Task objective: In the listing below, find the line with "இணையத்தில் பரந்துஅகன்ற புகைப்படங்கள்" and copy every line from there up to and including the line with "Image resolution: width=105, height=2576.", exactly and without pictures.

....

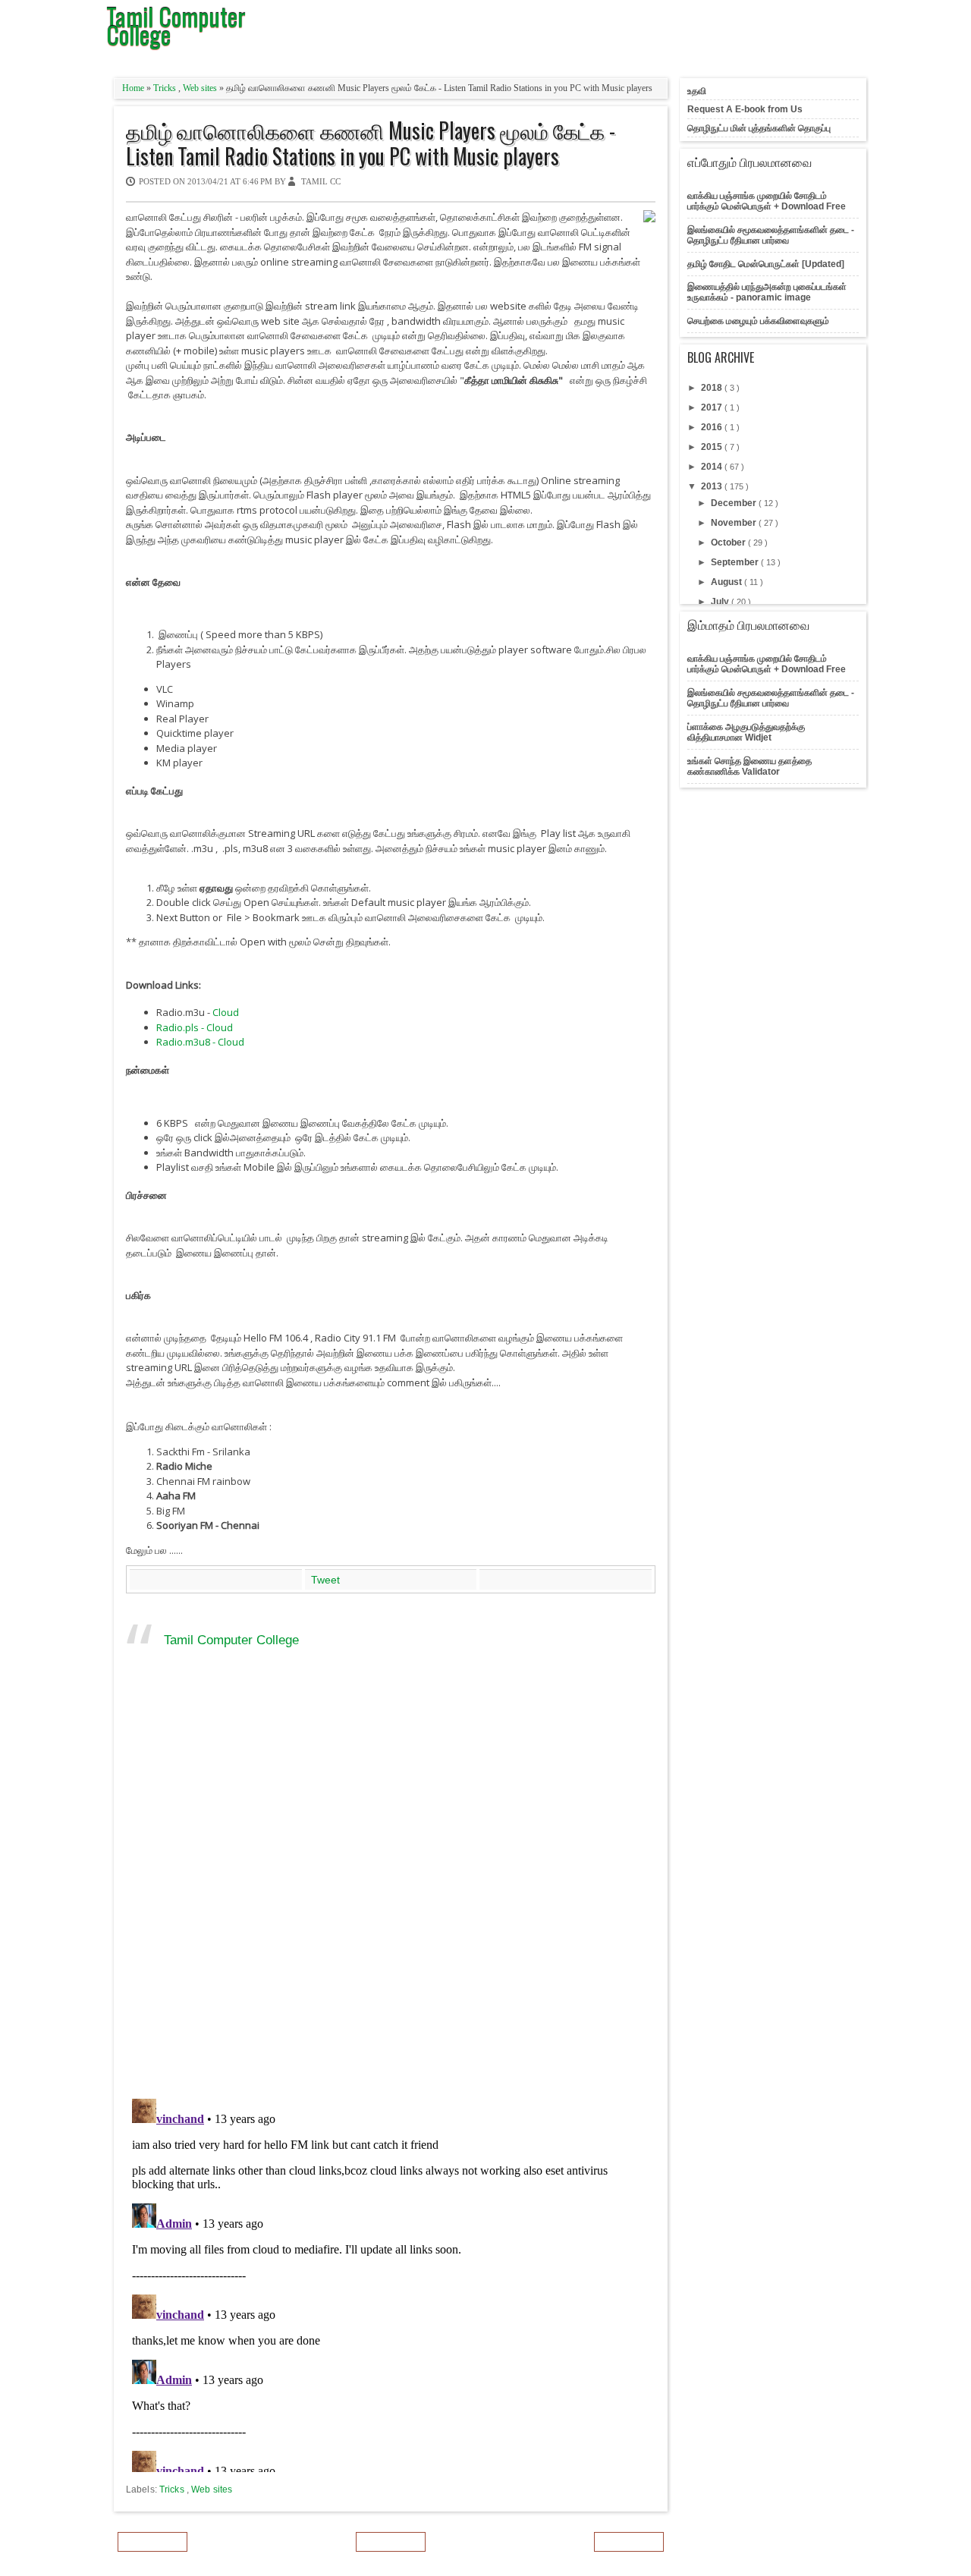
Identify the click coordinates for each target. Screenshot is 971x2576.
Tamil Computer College (231, 1640)
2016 (712, 427)
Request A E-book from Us (745, 109)
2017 (712, 407)
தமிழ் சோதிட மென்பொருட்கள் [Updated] (765, 264)
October (729, 542)
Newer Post (152, 2542)
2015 (712, 447)
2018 (712, 387)
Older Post (629, 2542)
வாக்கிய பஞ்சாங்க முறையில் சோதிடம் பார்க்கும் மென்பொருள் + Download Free (766, 201)
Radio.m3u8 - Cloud (200, 1042)
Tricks (165, 88)
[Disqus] (390, 1889)
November (735, 522)
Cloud (225, 1012)
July (721, 601)
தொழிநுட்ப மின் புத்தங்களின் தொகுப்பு (759, 128)
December (735, 503)
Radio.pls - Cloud (194, 1027)
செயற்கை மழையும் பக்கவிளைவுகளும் (758, 321)
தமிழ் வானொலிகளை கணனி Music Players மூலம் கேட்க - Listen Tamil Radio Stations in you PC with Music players (370, 143)
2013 (712, 486)
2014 (712, 466)
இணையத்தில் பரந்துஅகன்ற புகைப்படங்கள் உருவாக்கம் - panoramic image (767, 292)
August (727, 582)
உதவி (696, 91)
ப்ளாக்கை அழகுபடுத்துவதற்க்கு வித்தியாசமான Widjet (746, 732)
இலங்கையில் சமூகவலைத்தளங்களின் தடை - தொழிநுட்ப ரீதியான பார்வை (770, 235)
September (736, 562)
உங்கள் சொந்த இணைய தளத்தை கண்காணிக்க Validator (749, 766)
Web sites (201, 88)
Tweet (325, 1580)
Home (134, 88)
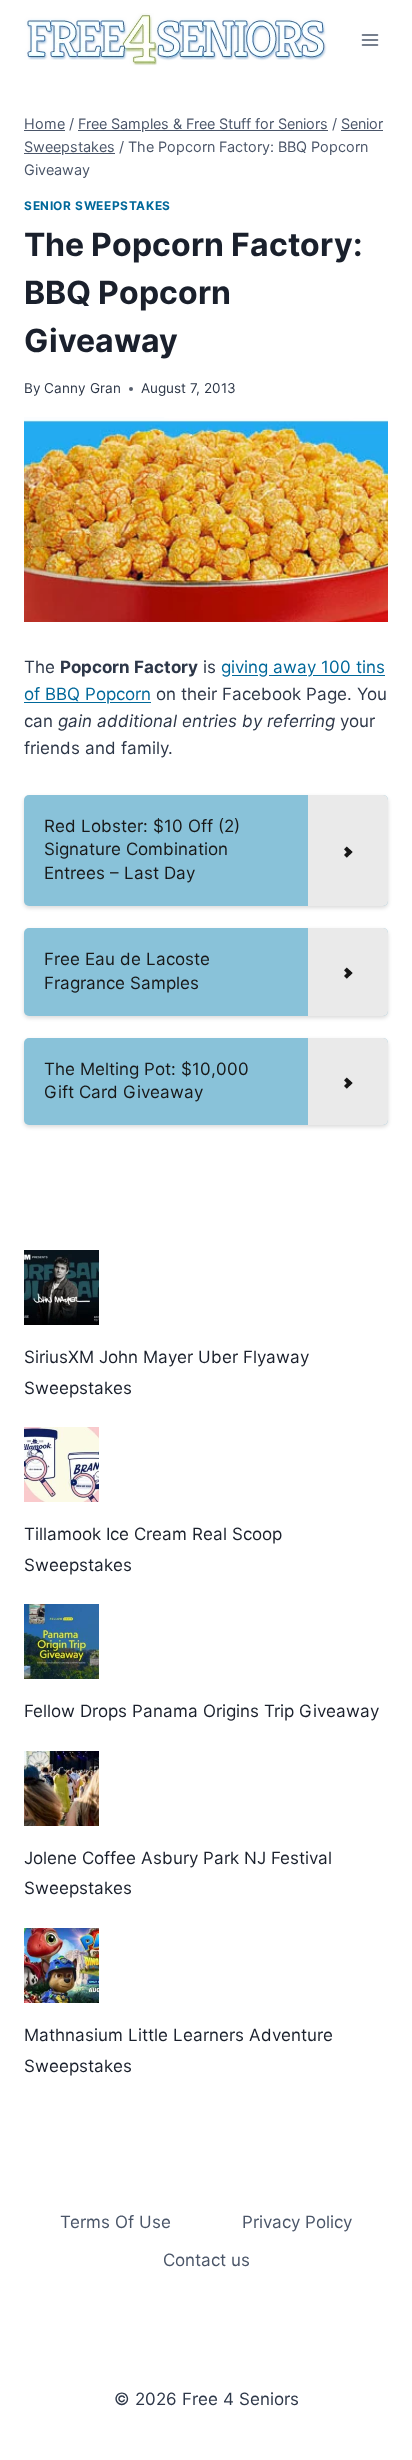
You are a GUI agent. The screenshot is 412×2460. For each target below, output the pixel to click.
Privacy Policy (297, 2222)
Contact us (206, 2260)
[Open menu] (369, 39)
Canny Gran (82, 388)
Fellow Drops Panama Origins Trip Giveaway (201, 1711)
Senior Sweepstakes (97, 205)
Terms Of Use (115, 2222)
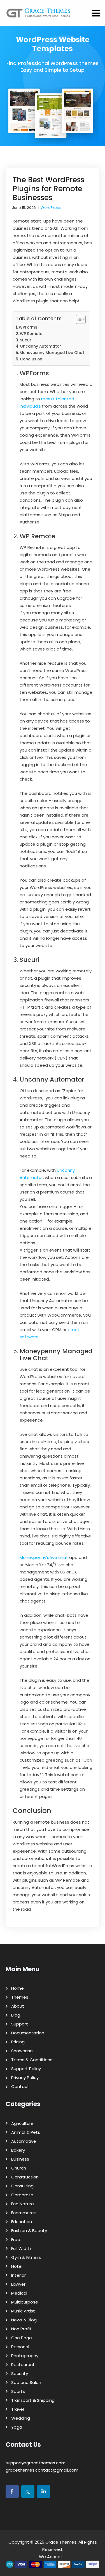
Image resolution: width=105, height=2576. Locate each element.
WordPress (51, 207)
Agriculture (22, 2123)
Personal (20, 2347)
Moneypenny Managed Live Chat (52, 352)
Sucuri (26, 340)
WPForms (28, 327)
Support (19, 2024)
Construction (25, 2177)
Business (20, 2159)
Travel (17, 2409)
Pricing (18, 2042)
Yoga (16, 2427)
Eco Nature (22, 2204)
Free (15, 2239)
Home (17, 1988)
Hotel (16, 2266)
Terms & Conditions (31, 2060)
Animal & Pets (25, 2132)
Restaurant (23, 2364)
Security (19, 2373)
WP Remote (31, 333)
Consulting (22, 2186)
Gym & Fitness (26, 2257)
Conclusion (31, 359)
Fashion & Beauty (29, 2230)
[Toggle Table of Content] (78, 319)
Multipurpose (24, 2302)
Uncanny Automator (40, 346)
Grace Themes (60, 2542)
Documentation (27, 2033)
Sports (18, 2391)
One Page (21, 2338)
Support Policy (26, 2069)
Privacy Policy (25, 2077)
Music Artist (23, 2311)
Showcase (22, 2051)
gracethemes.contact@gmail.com (42, 2470)
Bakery (18, 2150)
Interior (18, 2275)
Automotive (23, 2141)
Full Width (21, 2248)
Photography (24, 2356)
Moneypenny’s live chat (44, 1557)
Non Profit (21, 2329)
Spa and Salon (26, 2382)
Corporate (22, 2195)
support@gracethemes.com (36, 2463)
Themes (19, 1997)
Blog (15, 2015)
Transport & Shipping (33, 2400)
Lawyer (18, 2284)
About (17, 2006)
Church (18, 2168)
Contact (20, 2086)
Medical (19, 2293)
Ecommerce (23, 2213)
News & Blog (24, 2320)
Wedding (20, 2418)
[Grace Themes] (38, 15)
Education (21, 2222)
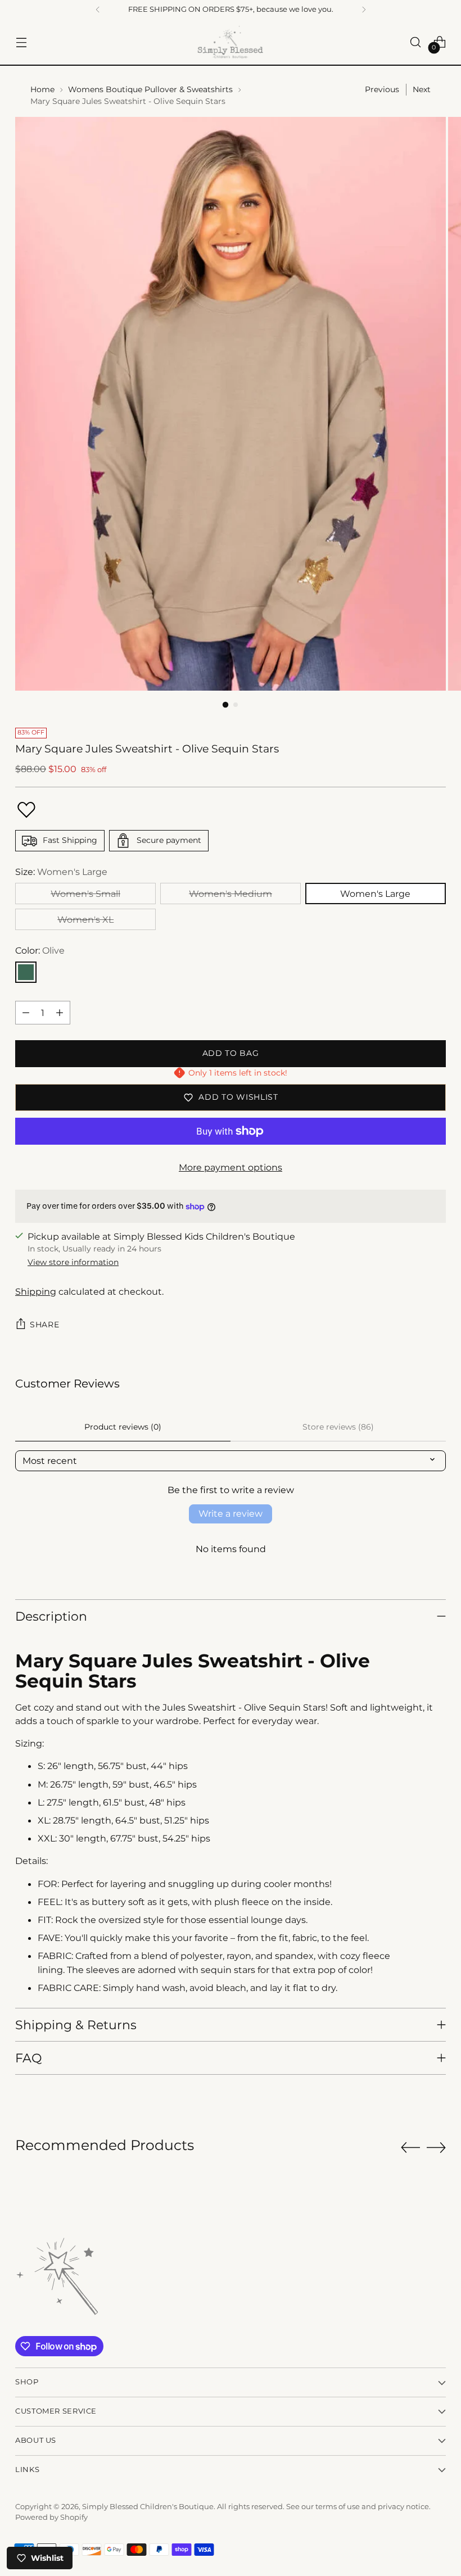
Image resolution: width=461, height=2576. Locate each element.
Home (42, 89)
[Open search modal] (415, 41)
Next (422, 89)
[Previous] (97, 9)
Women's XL (85, 919)
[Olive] (26, 972)
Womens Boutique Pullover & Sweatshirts (150, 89)
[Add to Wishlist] (26, 810)
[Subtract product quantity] (26, 1012)
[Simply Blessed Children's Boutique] (230, 42)
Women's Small (85, 893)
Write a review (230, 1513)
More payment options (230, 1167)
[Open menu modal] (21, 41)
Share (44, 1324)
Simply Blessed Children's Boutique (148, 2506)
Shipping (35, 1291)
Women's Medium (230, 893)
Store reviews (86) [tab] (338, 1427)
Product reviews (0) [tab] (122, 1427)
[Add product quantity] (59, 1012)
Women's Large (375, 893)
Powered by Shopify (51, 2517)
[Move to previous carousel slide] (410, 2147)
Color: (40, 950)
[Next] (363, 9)
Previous (382, 89)
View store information (73, 1262)
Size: (61, 871)
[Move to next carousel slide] (436, 2147)
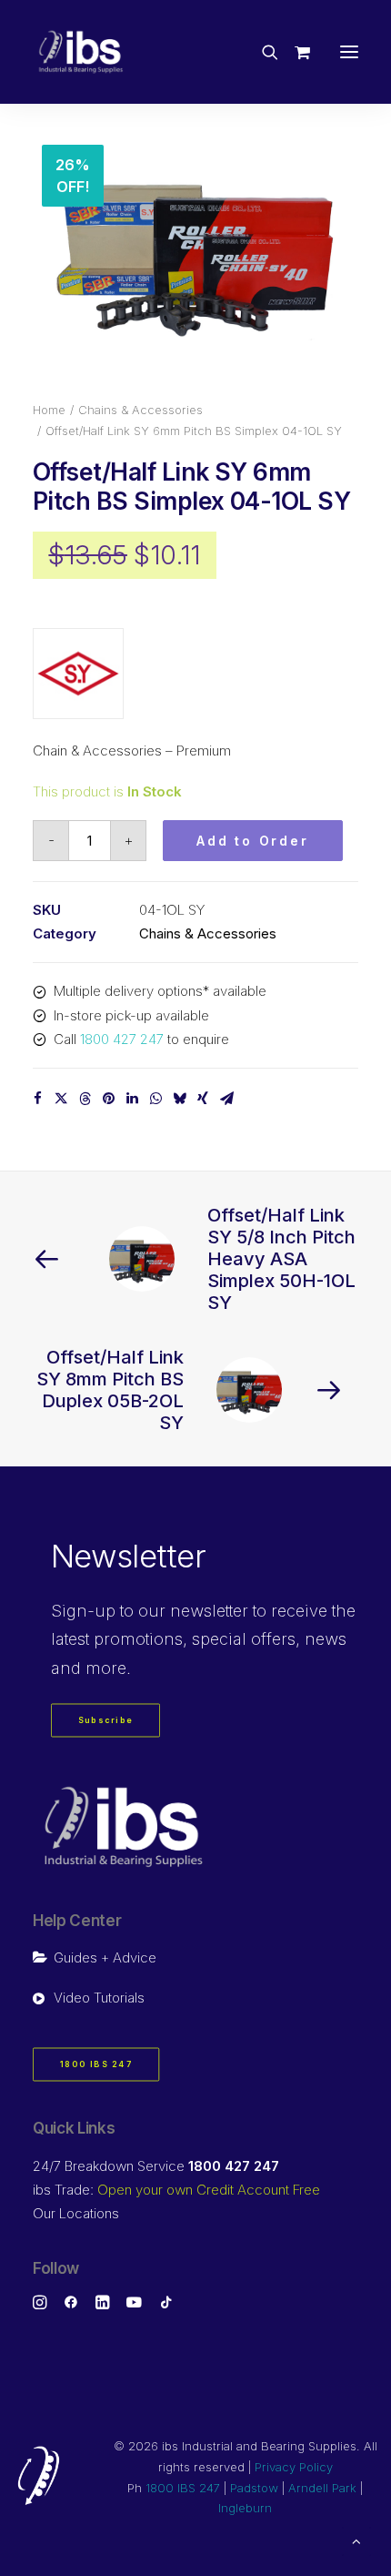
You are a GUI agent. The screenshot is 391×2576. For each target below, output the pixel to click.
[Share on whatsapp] (155, 1099)
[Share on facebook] (37, 1099)
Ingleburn (245, 2507)
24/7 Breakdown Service (156, 2166)
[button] (349, 52)
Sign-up (83, 1610)
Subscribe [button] (106, 1721)
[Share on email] (226, 1099)
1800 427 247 (122, 1039)
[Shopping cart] (294, 52)
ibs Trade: (176, 2189)
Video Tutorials (99, 1997)
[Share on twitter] (61, 1099)
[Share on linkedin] (132, 1099)
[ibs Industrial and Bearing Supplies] (81, 52)
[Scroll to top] (356, 2540)
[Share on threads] (84, 1099)
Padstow (254, 2487)
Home (49, 409)
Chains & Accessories (140, 409)
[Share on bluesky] (179, 1099)
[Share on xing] (203, 1099)
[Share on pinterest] (108, 1099)
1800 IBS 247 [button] (96, 2065)
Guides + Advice (105, 1957)
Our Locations (76, 2213)
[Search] (262, 52)
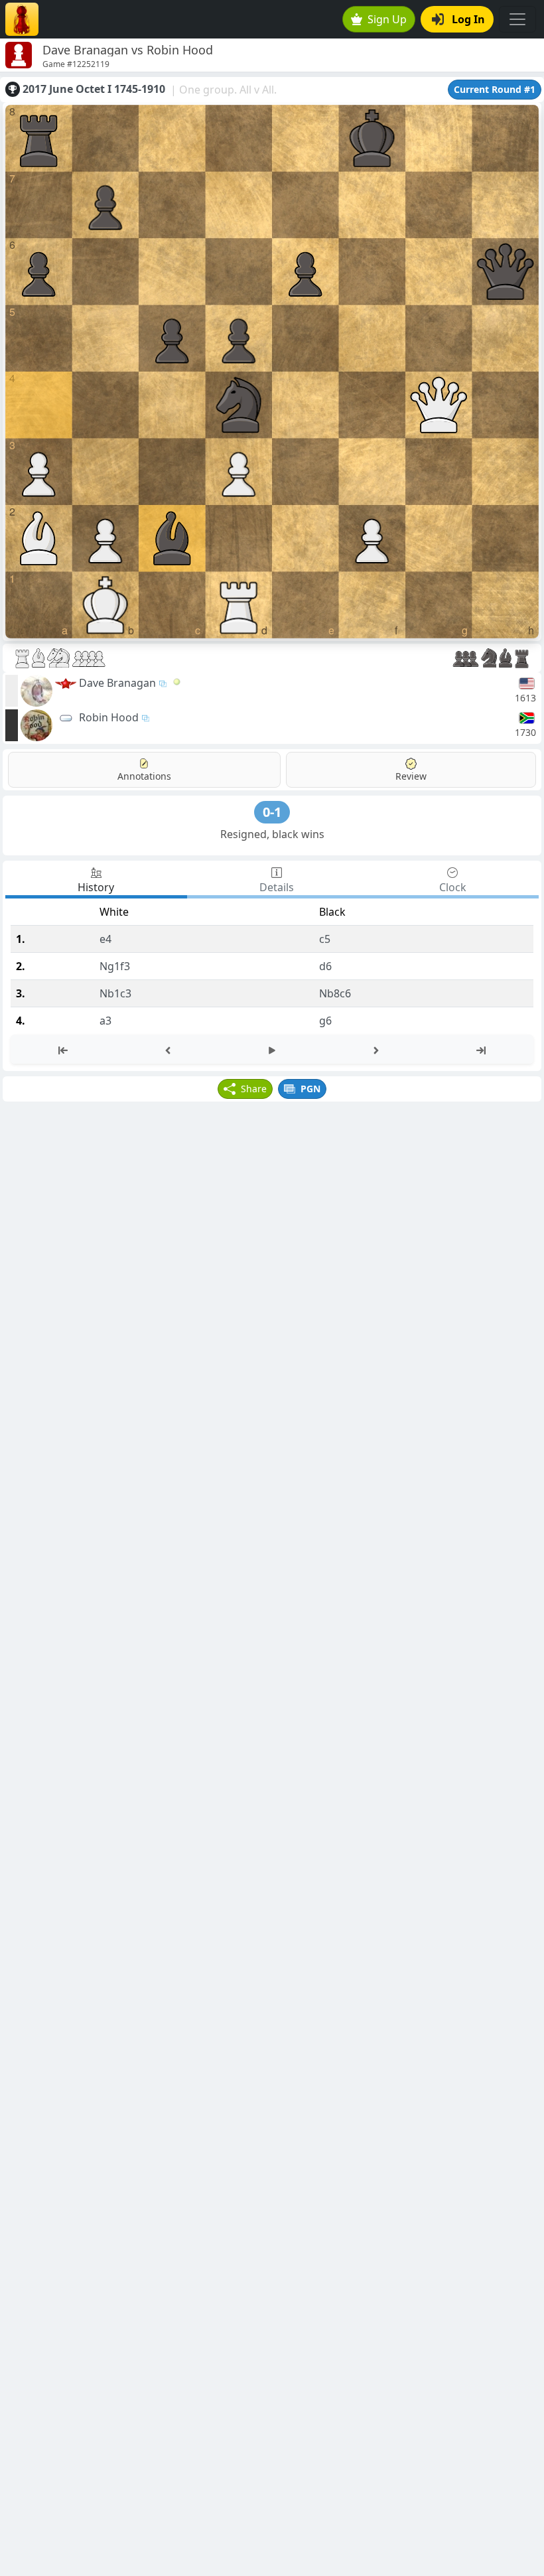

....

Expected output:
இணையத்தில் பரந்துஅகன்ற புகைப்படங்கள் உருவாக்கம் - panoramic image (767, 292)
August (727, 582)
உதவி (696, 91)
ப்ளாக்கை அழகுபடுத்துவதற்க்கு வித்தியாசமான Widjet (746, 732)
இலங்கையில் சமூகவலைத்தளங்களின் தடை - தொழிநுட்ப ரீதியான பார்வை (770, 235)
September (736, 562)
உங்கள் சொந்த இணைய தளத்தை கண்காணிக்க Validator (749, 766)
Web sites (201, 88)
Tweet (325, 1580)
Home (134, 88)
You are a GUI agent. The screenshot is 412×2460. For each target below, output the pixel to click.
Privacy Policy (297, 2222)
Contact us (206, 2260)
[Open menu] (369, 39)
Canny Gran (82, 388)
Fellow Drops Panama Origins Trip Giveaway (201, 1711)
Senior Sweepstakes (97, 205)
Terms Of Use (115, 2222)
Image resolution: width=105, height=2576. Locate each element.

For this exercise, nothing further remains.